[Rows from a screen grounding dataset]

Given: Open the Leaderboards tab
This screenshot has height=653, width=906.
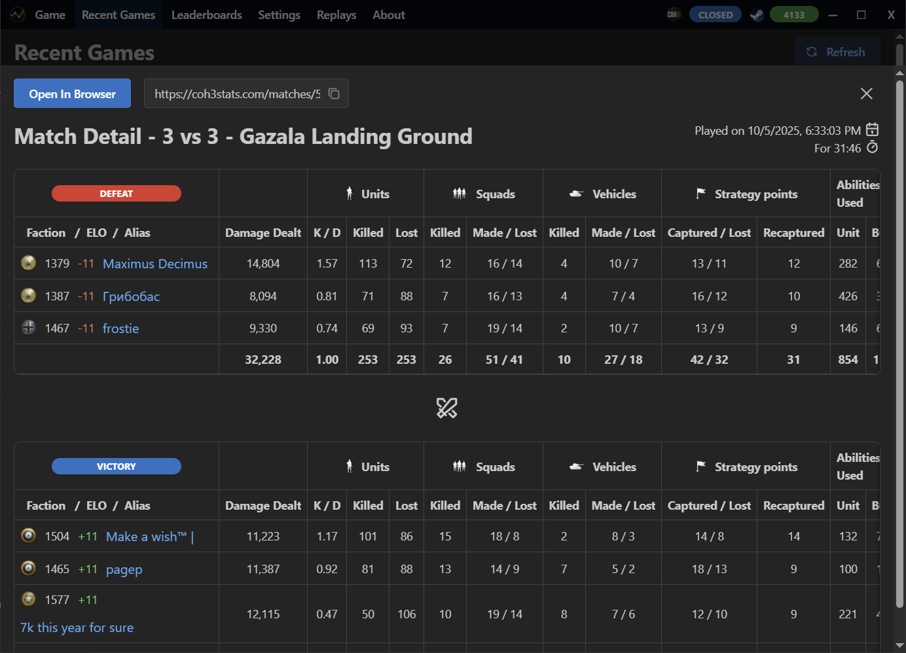Looking at the screenshot, I should tap(206, 15).
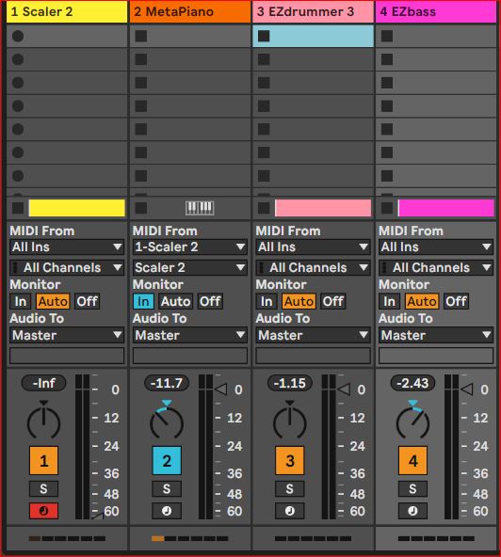Screen dimensions: 501x557
Task: Stop clips on the Scaler 2 track
Action: pos(18,208)
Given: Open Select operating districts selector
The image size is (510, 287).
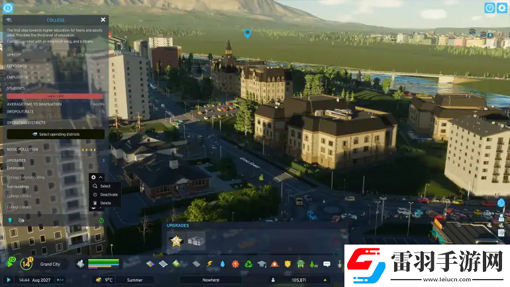Looking at the screenshot, I should pyautogui.click(x=56, y=134).
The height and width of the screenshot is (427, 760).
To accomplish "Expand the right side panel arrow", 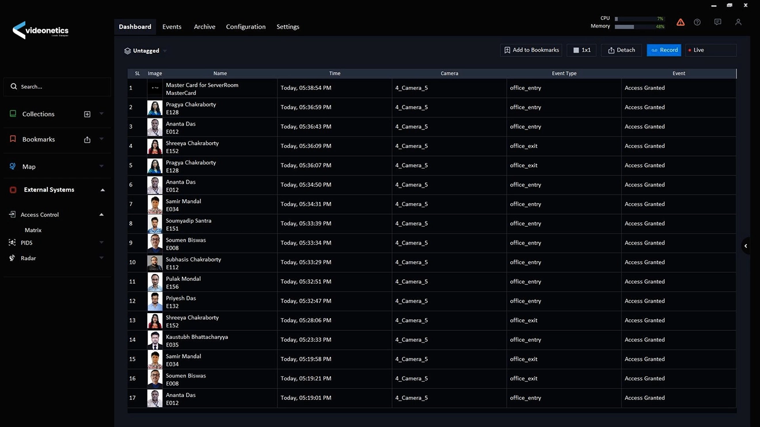I will (x=746, y=246).
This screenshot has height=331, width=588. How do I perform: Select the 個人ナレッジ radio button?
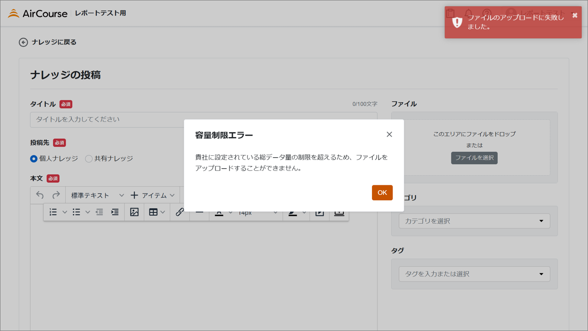click(x=34, y=159)
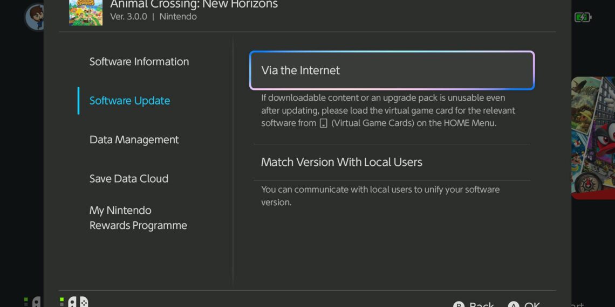This screenshot has height=307, width=615.
Task: Update software Via the Internet
Action: point(392,71)
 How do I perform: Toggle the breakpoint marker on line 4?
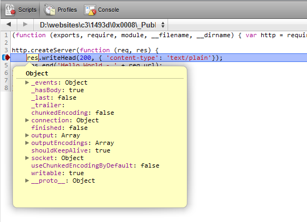tap(6, 58)
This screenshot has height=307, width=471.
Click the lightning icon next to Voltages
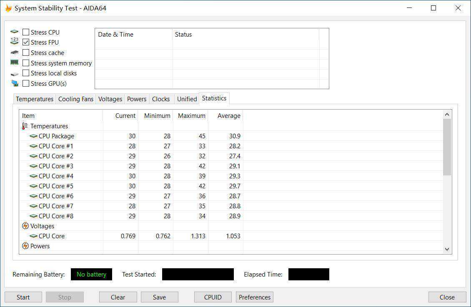[x=25, y=226]
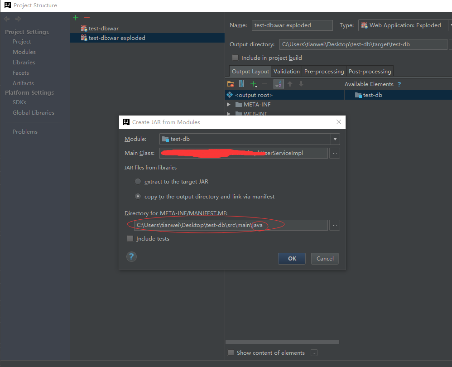Screen dimensions: 452x367
Task: Open Libraries in Project Settings sidebar
Action: (24, 63)
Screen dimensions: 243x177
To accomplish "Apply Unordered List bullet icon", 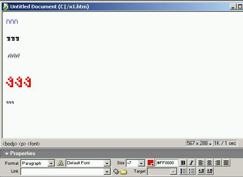I will (x=183, y=171).
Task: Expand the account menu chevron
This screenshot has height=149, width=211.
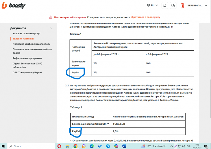Action: coord(206,5)
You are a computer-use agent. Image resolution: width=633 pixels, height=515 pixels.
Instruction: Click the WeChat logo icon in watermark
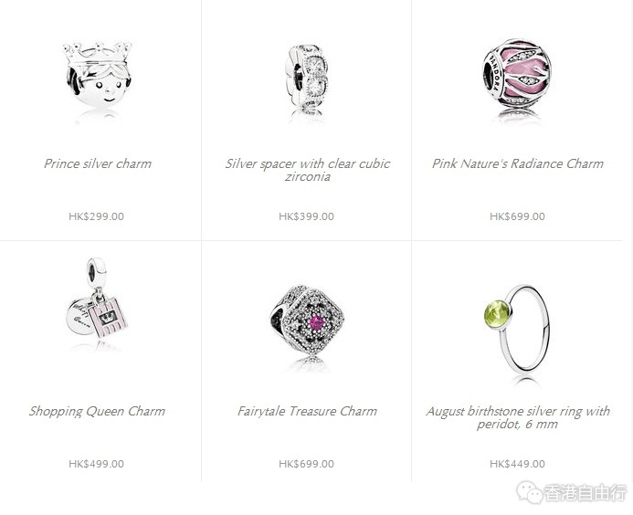(529, 491)
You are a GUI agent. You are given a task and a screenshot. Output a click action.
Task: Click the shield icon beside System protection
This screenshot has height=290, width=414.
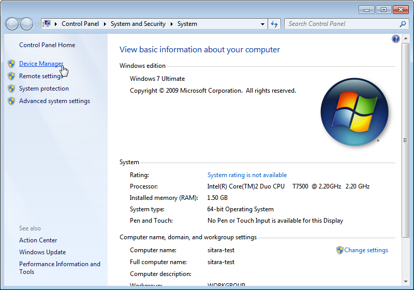pos(11,89)
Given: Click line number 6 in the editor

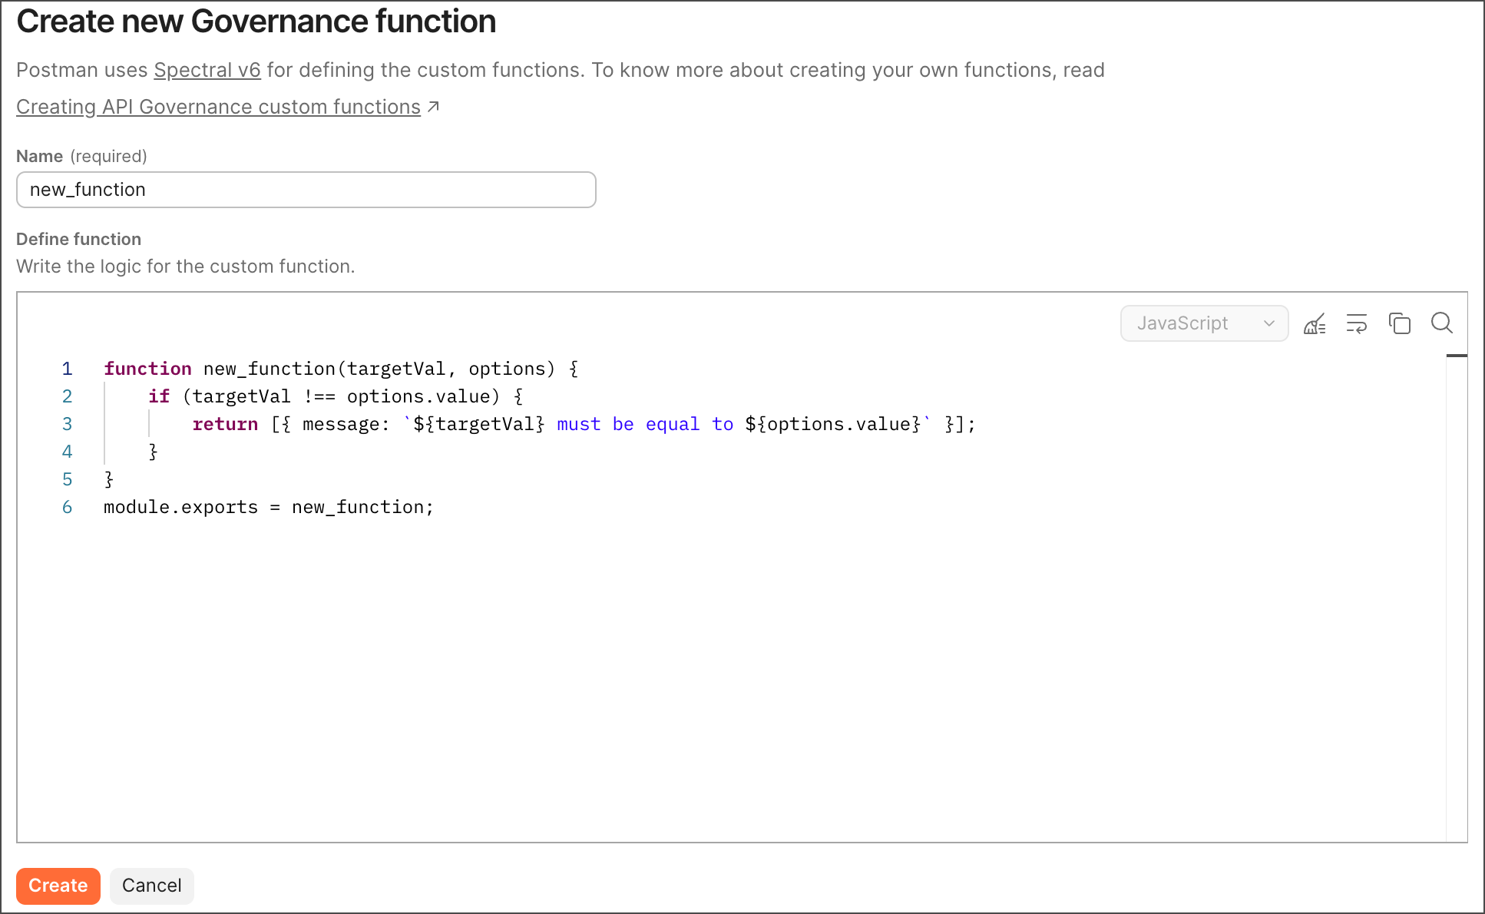Looking at the screenshot, I should pyautogui.click(x=67, y=506).
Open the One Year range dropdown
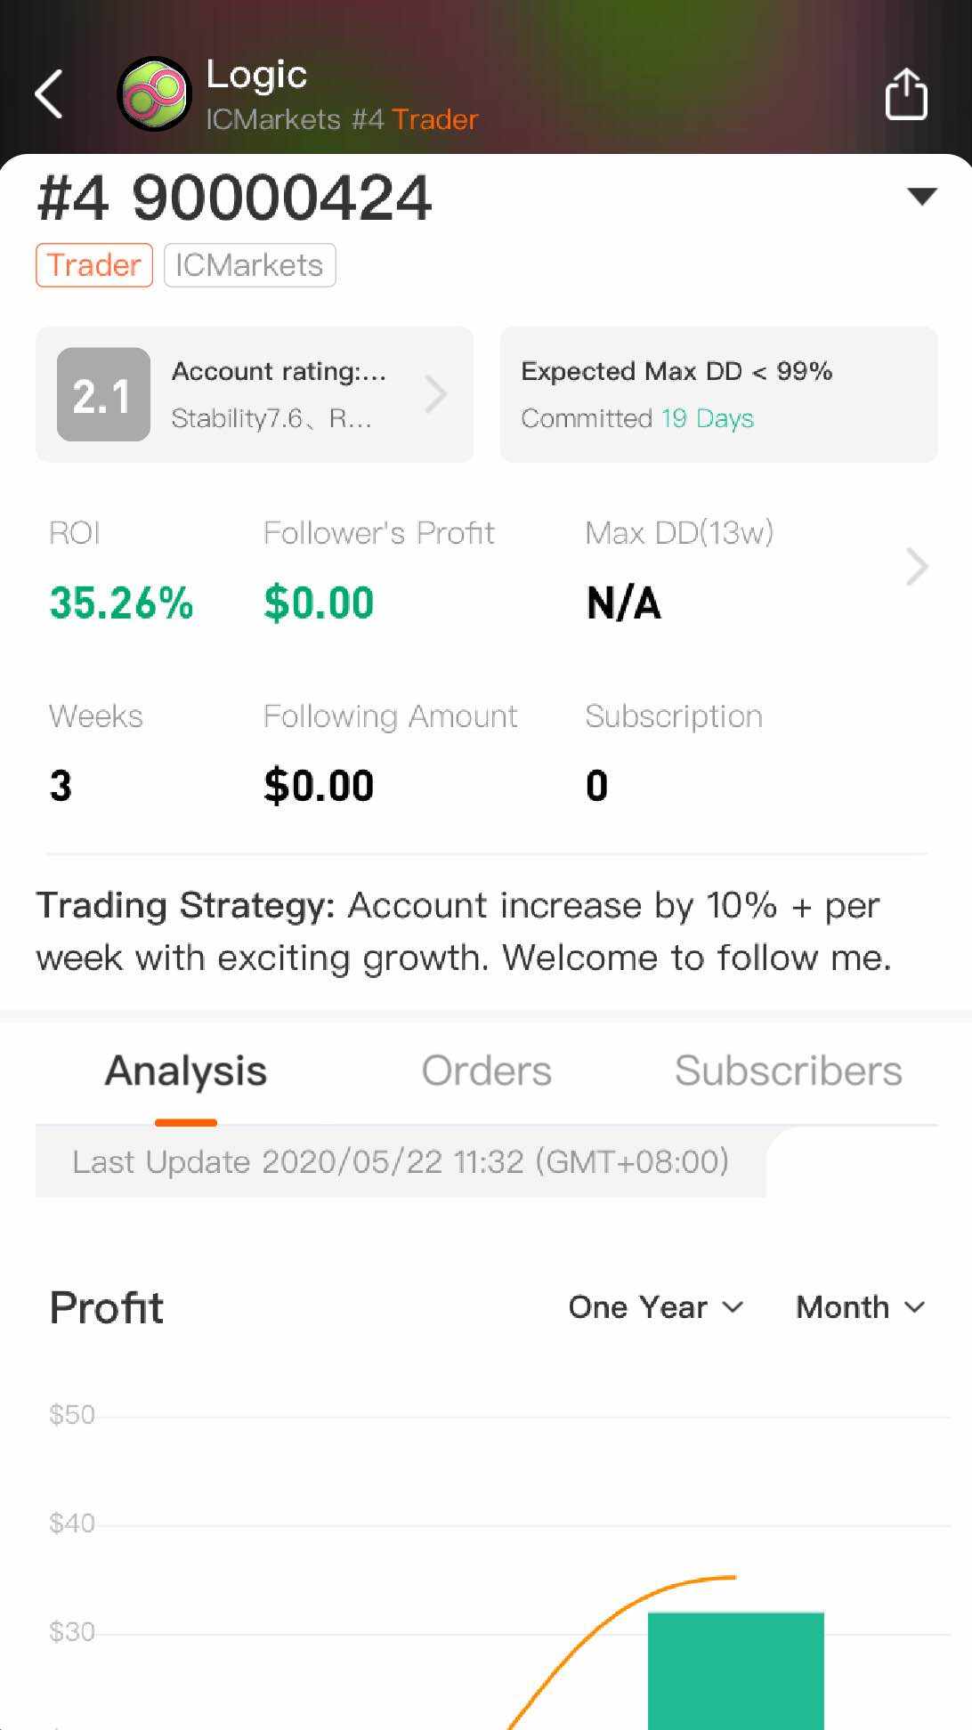 click(655, 1307)
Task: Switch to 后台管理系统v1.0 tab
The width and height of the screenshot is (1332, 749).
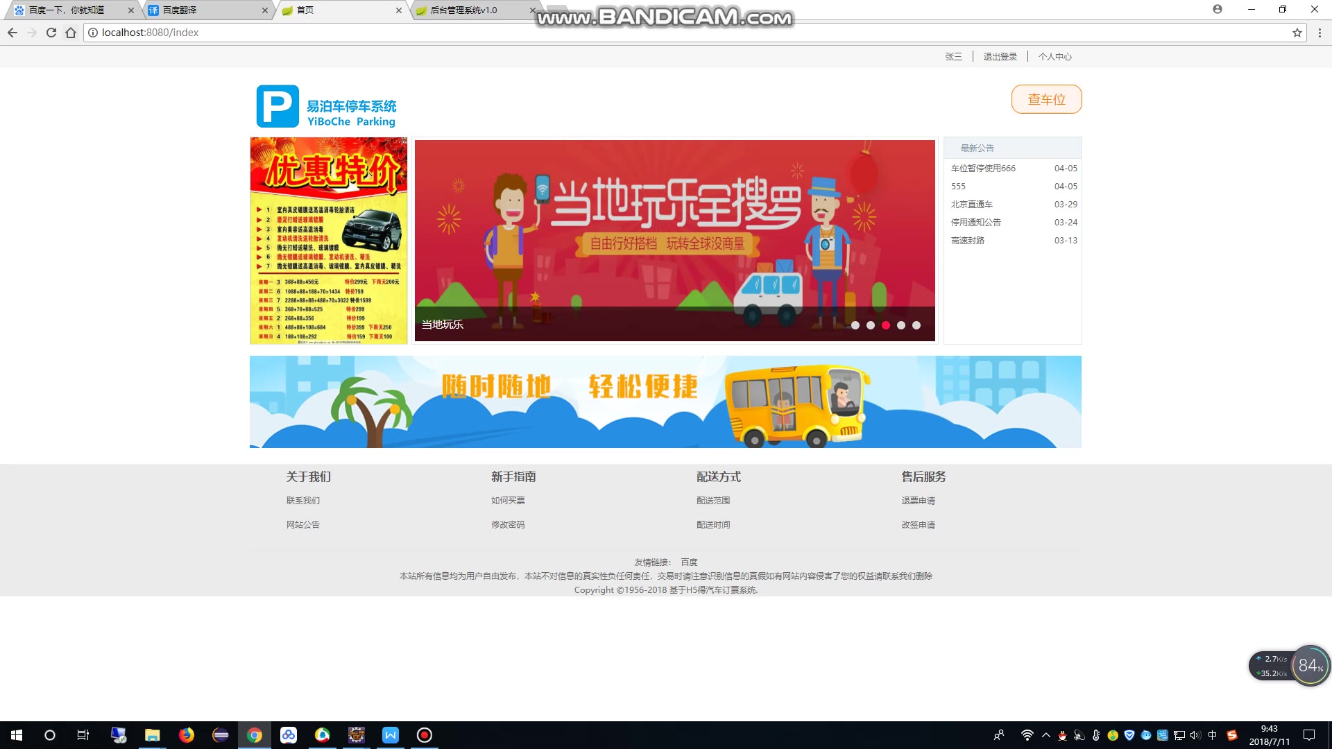Action: pos(463,10)
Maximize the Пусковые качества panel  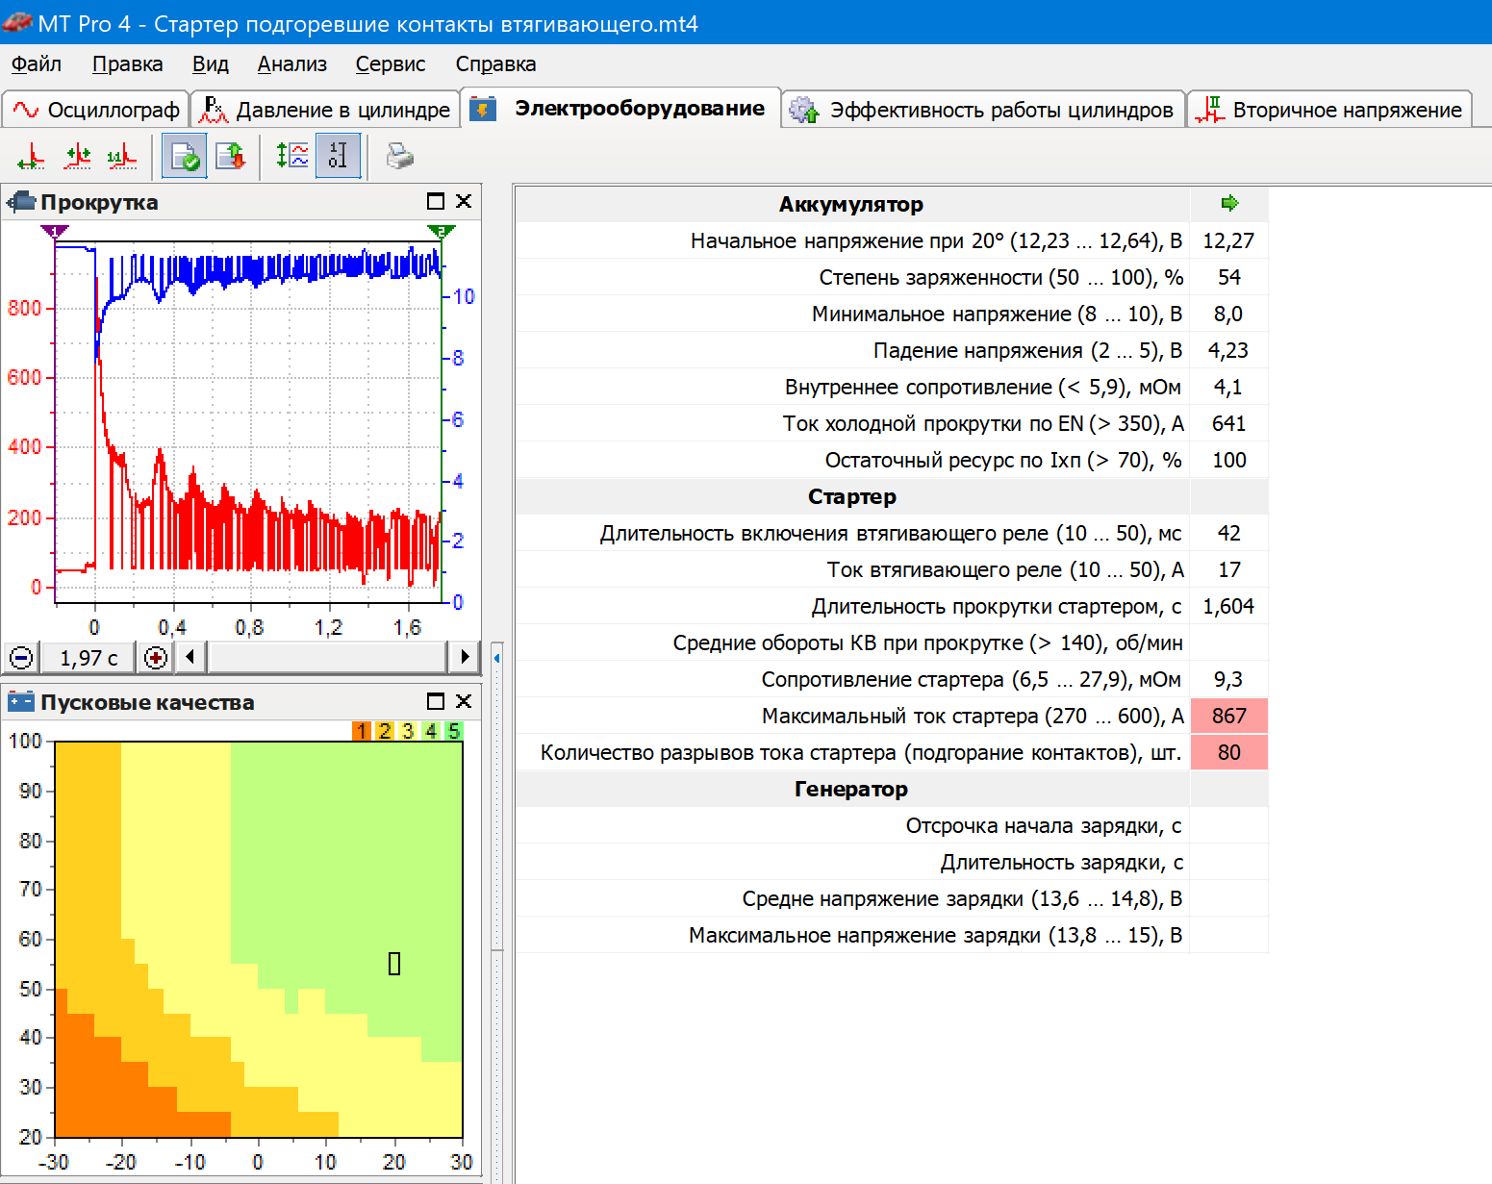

* [Task statement]
Give every line of the rows from the line with "Open the One Year range dropdown" up to and including the last line as a JSON list of strings, one string per line. Leave out blank lines and pictures.

* [Solution for this problem]
[
  "Open the One Year range dropdown",
  " click(655, 1307)",
  "Task: Switch to 后台管理系统v1.0 tab",
  "The width and height of the screenshot is (1332, 749).",
  "Action: pos(463,10)",
  "Maximize the Пусковые качества panel  "
]